Prólogo
Los profesionales egresados de nuestras escuelas de medicina, en particular los médicos que completaron residencias hospitalarias, pueden preciarse, y con razón, de un adiestramiento afinado para asistir a enfermos graves. Capacitación valiosa, sin duda, pero parcial. No siempre incluye buen entrenamiento para la atención de patología ambulatoria y a menudo socava sus bases el insuficiente estudio del hombre sano. “El conocimiento del estado patológico no puede obtenerse sin el del estado normal” aseveraba Claudio Bernard. Desconcierta entonces la escasa importancia que las carreras del área médica dan a los parámetros de normalidad como hitos del interjuego salud-enfermedad. Y sorprende realmente el poco lugar que los currículos pediátricos de pre y post grado reservan al “niño normal”, entendido como un sistema de pautas donde ubicar a los niños sanos y enfermos.

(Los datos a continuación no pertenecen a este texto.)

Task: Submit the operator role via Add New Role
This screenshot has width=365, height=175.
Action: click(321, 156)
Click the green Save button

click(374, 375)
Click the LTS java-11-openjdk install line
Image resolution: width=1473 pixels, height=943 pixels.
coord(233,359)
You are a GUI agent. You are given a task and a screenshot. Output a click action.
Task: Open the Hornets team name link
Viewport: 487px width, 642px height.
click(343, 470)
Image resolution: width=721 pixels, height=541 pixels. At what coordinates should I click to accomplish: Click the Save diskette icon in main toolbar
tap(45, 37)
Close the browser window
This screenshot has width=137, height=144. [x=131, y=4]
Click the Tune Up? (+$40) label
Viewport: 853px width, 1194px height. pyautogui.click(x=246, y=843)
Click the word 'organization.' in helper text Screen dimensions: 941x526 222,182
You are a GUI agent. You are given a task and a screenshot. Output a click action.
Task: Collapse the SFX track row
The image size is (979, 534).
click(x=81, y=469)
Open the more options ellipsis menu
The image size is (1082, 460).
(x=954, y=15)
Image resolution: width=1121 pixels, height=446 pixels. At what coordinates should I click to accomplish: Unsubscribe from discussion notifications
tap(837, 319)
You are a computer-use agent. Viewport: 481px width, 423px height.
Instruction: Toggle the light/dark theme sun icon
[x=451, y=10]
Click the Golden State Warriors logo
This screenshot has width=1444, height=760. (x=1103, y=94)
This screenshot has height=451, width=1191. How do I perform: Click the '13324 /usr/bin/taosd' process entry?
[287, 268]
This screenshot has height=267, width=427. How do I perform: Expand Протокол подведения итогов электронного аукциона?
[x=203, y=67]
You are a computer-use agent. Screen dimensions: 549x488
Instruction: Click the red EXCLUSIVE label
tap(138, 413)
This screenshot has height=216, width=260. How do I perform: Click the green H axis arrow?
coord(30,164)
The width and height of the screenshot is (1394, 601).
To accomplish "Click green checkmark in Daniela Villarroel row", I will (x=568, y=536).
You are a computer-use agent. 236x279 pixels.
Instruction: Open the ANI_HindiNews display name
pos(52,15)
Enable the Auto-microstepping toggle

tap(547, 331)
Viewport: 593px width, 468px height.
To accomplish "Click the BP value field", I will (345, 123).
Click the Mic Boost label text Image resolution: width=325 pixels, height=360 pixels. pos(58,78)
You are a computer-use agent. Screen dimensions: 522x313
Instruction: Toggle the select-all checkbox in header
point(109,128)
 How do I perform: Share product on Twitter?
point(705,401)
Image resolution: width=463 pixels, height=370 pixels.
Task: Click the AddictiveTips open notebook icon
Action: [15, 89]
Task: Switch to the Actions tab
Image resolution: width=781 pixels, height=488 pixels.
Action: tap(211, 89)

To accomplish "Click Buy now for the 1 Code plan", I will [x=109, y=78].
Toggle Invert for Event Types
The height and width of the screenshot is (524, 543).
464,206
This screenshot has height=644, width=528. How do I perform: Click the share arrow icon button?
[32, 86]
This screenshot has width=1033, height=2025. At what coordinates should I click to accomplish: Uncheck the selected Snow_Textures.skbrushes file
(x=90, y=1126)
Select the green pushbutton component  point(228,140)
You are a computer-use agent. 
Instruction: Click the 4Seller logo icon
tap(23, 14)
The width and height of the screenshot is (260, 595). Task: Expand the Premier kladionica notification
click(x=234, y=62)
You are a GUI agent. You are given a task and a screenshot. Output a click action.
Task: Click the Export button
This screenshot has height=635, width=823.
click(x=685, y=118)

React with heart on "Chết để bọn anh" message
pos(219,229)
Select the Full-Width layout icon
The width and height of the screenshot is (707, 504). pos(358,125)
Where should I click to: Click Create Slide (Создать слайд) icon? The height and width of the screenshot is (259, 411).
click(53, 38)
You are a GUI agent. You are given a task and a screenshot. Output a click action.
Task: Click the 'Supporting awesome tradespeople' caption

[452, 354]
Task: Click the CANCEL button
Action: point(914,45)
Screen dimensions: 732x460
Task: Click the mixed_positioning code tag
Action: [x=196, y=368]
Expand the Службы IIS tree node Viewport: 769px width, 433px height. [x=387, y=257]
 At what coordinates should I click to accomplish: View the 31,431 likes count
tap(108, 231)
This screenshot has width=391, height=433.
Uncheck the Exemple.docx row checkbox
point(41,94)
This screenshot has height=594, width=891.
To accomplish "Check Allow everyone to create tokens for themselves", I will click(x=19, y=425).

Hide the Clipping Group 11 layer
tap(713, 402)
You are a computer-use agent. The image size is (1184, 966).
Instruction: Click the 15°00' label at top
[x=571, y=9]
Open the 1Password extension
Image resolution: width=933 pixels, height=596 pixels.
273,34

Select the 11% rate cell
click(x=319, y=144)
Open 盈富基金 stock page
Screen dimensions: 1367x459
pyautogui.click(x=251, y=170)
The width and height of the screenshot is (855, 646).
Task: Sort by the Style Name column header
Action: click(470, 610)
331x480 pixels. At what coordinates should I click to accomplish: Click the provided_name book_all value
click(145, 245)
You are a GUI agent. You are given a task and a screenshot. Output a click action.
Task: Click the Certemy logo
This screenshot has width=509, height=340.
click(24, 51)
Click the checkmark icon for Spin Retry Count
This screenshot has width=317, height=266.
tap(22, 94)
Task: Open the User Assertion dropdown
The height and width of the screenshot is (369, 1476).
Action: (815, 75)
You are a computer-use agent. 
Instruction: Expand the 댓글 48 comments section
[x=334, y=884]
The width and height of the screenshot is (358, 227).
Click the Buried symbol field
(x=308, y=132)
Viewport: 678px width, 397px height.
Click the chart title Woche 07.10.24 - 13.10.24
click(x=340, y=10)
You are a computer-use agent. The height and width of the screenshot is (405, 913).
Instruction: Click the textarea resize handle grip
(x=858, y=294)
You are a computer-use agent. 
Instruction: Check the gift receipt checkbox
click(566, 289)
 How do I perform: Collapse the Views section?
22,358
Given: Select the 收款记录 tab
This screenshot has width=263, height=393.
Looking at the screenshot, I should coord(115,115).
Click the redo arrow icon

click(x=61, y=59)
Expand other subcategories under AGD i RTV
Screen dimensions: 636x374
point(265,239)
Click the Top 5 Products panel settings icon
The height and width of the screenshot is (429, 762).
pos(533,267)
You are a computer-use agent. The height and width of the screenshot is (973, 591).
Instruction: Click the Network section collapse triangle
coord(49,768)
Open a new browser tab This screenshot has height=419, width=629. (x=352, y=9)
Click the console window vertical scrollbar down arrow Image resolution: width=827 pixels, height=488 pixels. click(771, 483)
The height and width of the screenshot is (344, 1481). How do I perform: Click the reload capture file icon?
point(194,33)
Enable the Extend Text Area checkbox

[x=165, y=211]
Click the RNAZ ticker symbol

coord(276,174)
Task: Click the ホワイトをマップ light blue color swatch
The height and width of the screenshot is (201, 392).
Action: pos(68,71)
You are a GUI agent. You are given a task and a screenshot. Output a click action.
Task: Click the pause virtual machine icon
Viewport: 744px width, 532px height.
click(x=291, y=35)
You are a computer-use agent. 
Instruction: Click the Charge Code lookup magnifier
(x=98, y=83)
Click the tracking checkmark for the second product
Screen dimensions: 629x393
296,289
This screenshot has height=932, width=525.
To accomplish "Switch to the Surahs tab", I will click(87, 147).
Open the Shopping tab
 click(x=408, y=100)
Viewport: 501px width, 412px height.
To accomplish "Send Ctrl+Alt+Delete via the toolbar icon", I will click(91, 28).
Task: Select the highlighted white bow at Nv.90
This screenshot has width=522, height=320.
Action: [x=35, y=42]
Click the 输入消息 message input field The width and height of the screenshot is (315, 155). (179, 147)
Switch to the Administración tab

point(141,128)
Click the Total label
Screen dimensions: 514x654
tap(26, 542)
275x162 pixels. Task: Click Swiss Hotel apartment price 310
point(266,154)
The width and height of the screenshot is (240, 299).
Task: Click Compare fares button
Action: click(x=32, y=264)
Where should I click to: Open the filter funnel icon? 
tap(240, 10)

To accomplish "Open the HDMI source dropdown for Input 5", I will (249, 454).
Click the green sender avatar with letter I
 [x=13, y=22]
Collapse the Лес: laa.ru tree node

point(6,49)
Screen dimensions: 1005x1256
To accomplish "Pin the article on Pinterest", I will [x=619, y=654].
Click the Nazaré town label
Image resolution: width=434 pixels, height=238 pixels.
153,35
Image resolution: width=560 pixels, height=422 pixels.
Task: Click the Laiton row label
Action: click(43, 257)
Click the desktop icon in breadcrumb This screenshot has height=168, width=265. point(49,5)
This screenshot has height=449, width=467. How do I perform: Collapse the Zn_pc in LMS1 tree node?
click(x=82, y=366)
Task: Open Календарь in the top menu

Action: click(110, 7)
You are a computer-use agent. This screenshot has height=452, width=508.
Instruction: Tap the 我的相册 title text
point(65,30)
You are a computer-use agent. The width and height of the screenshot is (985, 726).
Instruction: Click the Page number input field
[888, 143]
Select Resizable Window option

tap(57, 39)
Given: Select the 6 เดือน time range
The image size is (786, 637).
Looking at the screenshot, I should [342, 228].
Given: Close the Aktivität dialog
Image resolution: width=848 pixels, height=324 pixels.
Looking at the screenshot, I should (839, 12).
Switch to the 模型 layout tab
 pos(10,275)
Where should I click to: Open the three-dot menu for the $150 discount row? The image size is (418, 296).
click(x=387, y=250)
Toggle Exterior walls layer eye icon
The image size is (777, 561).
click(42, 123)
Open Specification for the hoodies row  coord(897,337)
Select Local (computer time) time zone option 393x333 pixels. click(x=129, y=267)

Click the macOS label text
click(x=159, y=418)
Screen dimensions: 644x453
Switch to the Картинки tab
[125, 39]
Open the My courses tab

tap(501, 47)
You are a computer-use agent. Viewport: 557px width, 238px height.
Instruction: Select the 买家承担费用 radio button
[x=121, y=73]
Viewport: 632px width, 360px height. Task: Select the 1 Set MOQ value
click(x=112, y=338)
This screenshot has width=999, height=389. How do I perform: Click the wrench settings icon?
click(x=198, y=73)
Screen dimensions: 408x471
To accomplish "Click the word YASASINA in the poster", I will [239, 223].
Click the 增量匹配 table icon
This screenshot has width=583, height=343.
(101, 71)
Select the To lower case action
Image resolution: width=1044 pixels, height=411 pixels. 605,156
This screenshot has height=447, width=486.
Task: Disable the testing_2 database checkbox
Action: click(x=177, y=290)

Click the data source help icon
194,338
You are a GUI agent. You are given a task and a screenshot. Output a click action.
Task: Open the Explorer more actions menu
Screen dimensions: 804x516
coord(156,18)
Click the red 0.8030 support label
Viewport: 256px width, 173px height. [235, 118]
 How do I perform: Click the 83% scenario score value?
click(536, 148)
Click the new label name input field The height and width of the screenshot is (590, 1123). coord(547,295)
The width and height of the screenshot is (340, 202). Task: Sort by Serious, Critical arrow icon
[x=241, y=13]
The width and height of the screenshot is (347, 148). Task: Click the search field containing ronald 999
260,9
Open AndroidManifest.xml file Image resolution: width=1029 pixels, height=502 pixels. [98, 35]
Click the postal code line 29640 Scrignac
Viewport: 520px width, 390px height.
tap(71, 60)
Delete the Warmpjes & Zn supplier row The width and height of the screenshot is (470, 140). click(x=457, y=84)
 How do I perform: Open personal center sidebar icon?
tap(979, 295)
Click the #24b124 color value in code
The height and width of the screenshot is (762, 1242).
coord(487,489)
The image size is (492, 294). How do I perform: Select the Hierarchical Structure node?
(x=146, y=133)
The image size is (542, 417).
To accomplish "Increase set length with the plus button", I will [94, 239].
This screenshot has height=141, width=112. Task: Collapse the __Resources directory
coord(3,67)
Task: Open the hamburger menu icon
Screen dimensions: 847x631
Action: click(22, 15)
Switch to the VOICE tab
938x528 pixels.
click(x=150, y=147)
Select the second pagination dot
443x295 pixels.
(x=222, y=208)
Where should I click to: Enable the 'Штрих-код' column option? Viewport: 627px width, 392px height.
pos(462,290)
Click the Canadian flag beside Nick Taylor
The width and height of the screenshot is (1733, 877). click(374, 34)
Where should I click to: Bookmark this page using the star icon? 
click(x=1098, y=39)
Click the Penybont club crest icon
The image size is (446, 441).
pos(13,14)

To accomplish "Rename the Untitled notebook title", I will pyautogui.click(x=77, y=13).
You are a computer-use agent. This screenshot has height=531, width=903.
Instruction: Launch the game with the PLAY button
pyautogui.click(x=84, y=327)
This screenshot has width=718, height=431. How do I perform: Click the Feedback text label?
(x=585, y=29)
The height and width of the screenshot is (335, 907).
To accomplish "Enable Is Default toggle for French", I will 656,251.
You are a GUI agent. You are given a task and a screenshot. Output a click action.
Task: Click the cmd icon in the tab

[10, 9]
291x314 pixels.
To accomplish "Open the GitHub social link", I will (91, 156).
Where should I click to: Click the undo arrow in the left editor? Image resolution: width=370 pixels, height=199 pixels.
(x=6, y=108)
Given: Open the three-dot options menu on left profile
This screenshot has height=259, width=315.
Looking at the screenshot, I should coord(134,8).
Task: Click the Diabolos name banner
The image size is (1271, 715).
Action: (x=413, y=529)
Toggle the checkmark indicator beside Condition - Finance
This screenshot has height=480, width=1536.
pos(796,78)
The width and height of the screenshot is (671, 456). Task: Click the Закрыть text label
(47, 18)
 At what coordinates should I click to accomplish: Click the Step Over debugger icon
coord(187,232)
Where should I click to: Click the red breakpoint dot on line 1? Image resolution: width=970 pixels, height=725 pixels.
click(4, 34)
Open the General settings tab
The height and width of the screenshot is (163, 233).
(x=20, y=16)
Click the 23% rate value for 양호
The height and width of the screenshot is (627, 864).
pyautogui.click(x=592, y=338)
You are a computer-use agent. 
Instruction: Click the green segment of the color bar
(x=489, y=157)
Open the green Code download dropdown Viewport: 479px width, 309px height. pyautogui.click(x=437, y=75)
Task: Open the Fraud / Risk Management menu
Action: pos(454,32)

Frank Falkner, en “Desarrollo humano”, tras recordar que los términos crecimiento y desarrollo han llegado a convertirse en sinónimos, avisa que “las variaciones individuales normales” abarcan en los niños una gama tan amplia que conocerlas y reflexionar sobre ellas son pasos preliminares obligados para estudiar la patología de la infancia. La advertencia de Melvin Lewis —“enseñar psicopatología antes que el estudiante tenga idea del desarrollo psicológico normal es dejarlo naufragar en un mar de síntomas y signos, sin puntos normales de referencia en que basarse para seguir adelante”— puede ser extrapolada con validez a todos los campos de la medicina infantil. Más aún: no parece aventurado predecir que en los años próximos los conocimientos pediátricos se irán vertebrando en torno a los vectores de crecimiento y desarrollo, procesos interactuantes hasta ser indiferenciales que están reclamando al idioma el neologismo feliz que los aúne.
“La maduración, apunta Ronald Illingworth en “El niño normal”, constituye un proceso continuo desde la concepción hasta la adultez” y alerta que “no debe entendérsela como la presentación sucesiva de acontecimientos importantes”. Proceso continuo, y de una complejidad tan rica, que Wilhelm Preyer, al describir los “movimientos impulsivos” ya reconoció las dificultades de su estudio. Para disminuirlas, no para eludirlas. Bueno es el procedimiento que Hipólito Taine llamaba “método de los sondeos”.
Este libro es uno de esos sondeos. Desde la mirilla de las conductas motoras Lydia Coriat cala el intrincado cañamazo de la maduración infantil. Dedicada durante años a la neurología de la infancia, su experiencia anima cada capítulo. Nos lleva desde las tempestades de reflejos de las primeras semanas hasta las fronteras de los automatismos elaborados y las reacciones conscientes. Con solvencia explaya los progresos motrices del primer año de vida y al consignar, página tras página, la raigambre y el porvenir de cada nuevo logro del lactante, reafirma el acierto con que su maestro Aquiles Gareiso sostenía que la fisiología y patología nerviosa del niño debe ser enfocada desde el ángulo del pediatra más que desde el del neurólogo.
Útil para los distintos trabajadores del área de la salud, este libro será decididamente valioso para pediatras. En especial para aquellos que además del quehacer tradicional de curar enfermedades asumen la responsabilidad de tutores del crecimiento y desarrollo de los niños en cuyo cuidado se comprometen.